The main attraction of the Deluxe reissue is still the album itself. It’s been given a digital makeover that amounts to a monumental improvement over the previous muddy CD releases. Never having heard Murmur on vinyl, I’ve only ever heard it on hissy cassette tapes or poorly-mastered CD—and this is the best the album has ever sounded, crisp and clear in detail without sacrificing the intentionally murky atmosphere. You can actually hear everything, and it doesn’t sound like it was recorded in your uncle’s basement. The second disc features a live performance from 1983, featuring the entirety of Murmur as well as a few rough drafts of later songs and an obligatory Velvet Underground cover (“There She Goes Again”). For a 1983 concert recording, it sounds pretty damn fantastic, enough so that you’re left scratching your head as to just why they sat on these tapes for 25 years. I was surprised to hear just how tight they were at such an early date—I suppose they had been playing together long enough by this point that they knew what they were doing fairly well, but still. It’s probably of secondary interest to anyone but the fans—but to them, absolutely, positively, unequivocally essential.

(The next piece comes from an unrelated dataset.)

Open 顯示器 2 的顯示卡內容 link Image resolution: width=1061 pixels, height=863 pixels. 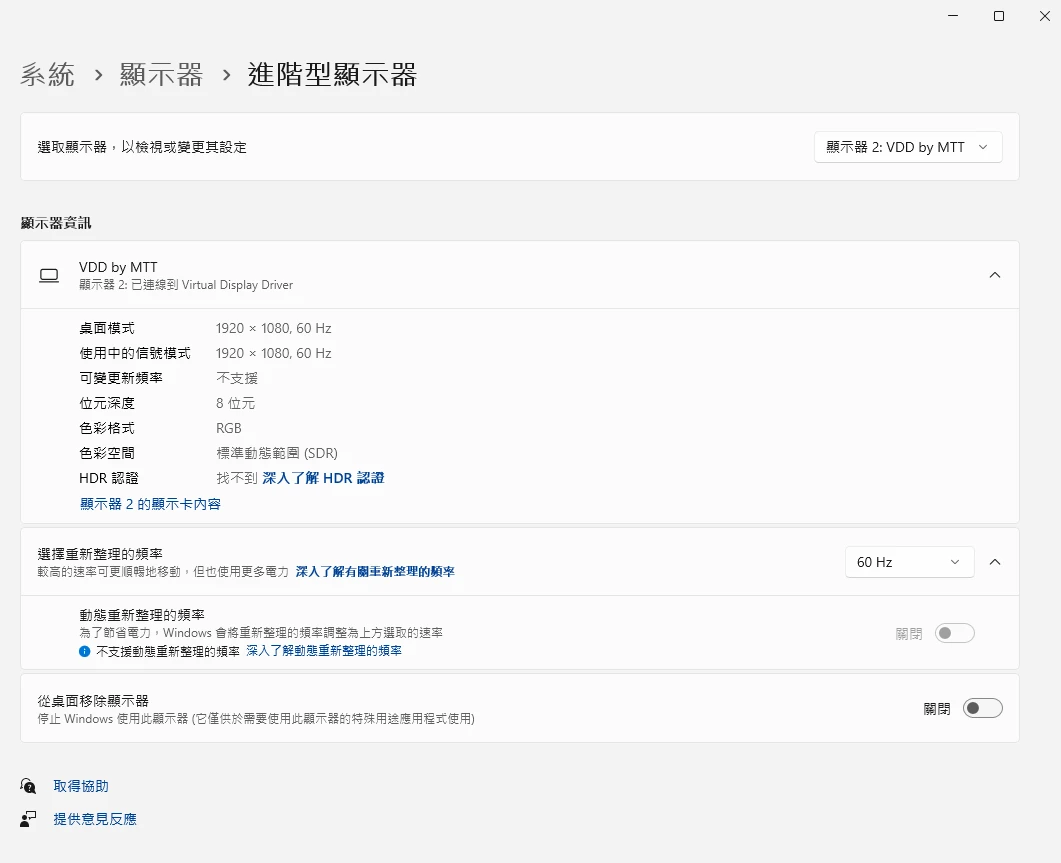tap(150, 504)
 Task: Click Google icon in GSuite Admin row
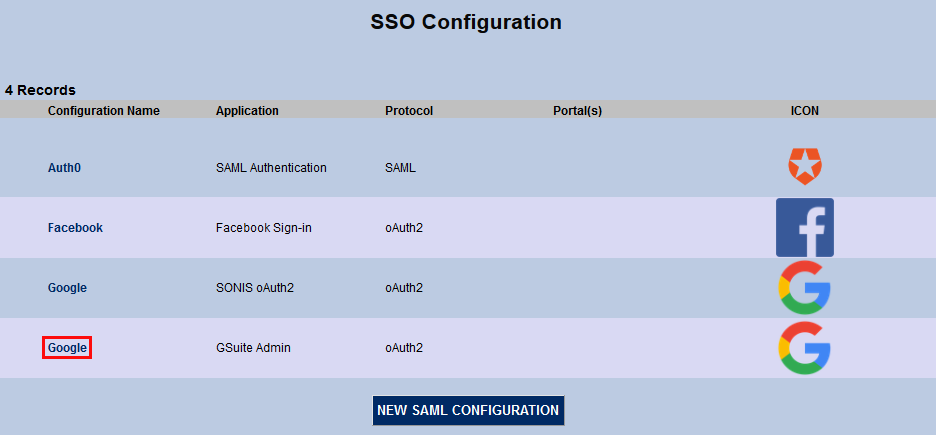click(x=805, y=348)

That they were able to jump out of the gate so well is primarily thanks to an incredibly strong rhythm section. It’s a rare thing in rock, but the drummer—Bill Berry—was the All-Star of these early recordings. He knew what he was doing even when the rest of the band might have seemed tentative, and it’s to his credit that the many disparate elements hang together as well as they do. Because, on paper, these ingredients could have added up a mess. Michael Stipe can’t sing, Peter Buck can barely strum, and while Mike Mills has some good, melodic bass lines (in the vein of Paul McCartney), he’s threatening to crowd the guitarist out of the arrangements. It could have been a disaster. Even given a strong set of songs to carry them, the fact that they don’t sound like a bunch of art students fumbling about on their first album (which is pretty much what they were) is pretty remarkable. There was some wisdom in building the band slowly: they didn’t just jump into the studio to record a whole album after they had some success with “Radio Free Europe” in 1981, or even with the Chronic Town EP the following year. They waited until they were ready, and the results speak for themselves.
Of course, once they got started, they never really stopped. In the space of six years between 1983 and 1988, they released six albums, all varying degrees of excellent. They stopped recording so much after they signed to Warner Brothers in 1987, and by then they were one of the biggest rock bands on the planet. By the early ‘90s, with the releases of Out of Time and Automatic for the People, they would jump from being one of the biggest to being—for at least a moment—the biggest. They reached their apex of popularity right as grunge peaked, and that’s no coincidence: for all that grunge may have sounded like punk, their spiritual forefathers were groups like R.E.M.. Kurt Cobain wasn’t listening to Achtung Baby when he killed himself, he was listening to Automatic.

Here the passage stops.